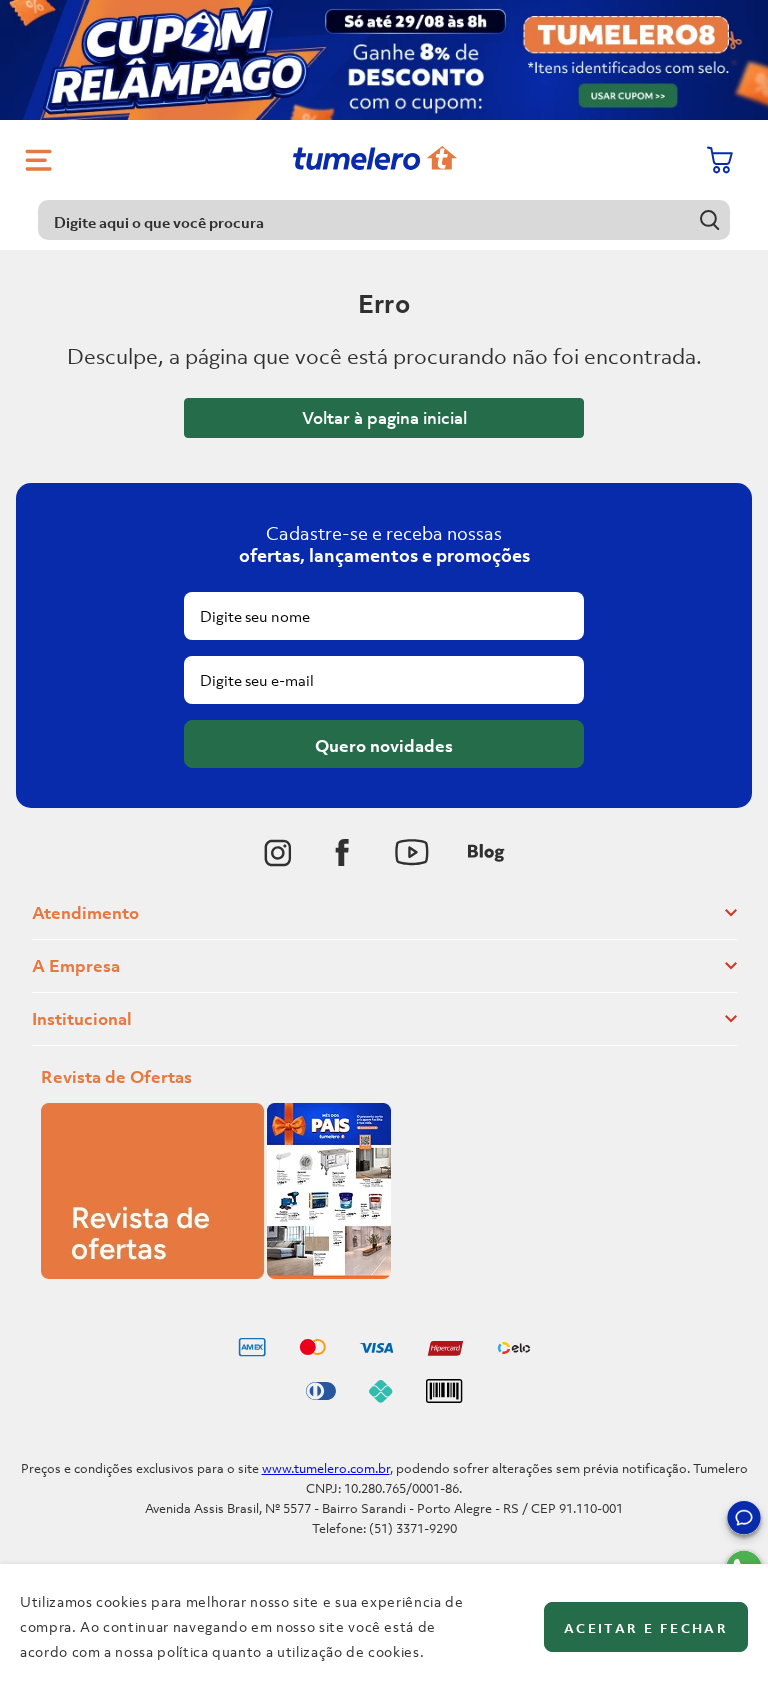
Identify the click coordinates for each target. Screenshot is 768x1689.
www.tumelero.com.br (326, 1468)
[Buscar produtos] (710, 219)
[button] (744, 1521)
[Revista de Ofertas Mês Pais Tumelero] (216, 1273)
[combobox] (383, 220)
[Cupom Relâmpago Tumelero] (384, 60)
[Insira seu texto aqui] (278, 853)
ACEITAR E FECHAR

# What the exercise asks:
Please set down the whole listing exactly, apart from the pictures.

# Task result:
Identify the click coordinates for each target. Screenshot is 768x1689.
www.tumelero.com.br (326, 1468)
[Buscar produtos] (710, 219)
[button] (744, 1521)
[Revista de Ofertas Mês Pais Tumelero] (216, 1273)
[combobox] (383, 220)
[Cupom Relâmpago Tumelero] (384, 60)
[Insira seu texto aqui] (278, 853)
ACEITAR E FECHAR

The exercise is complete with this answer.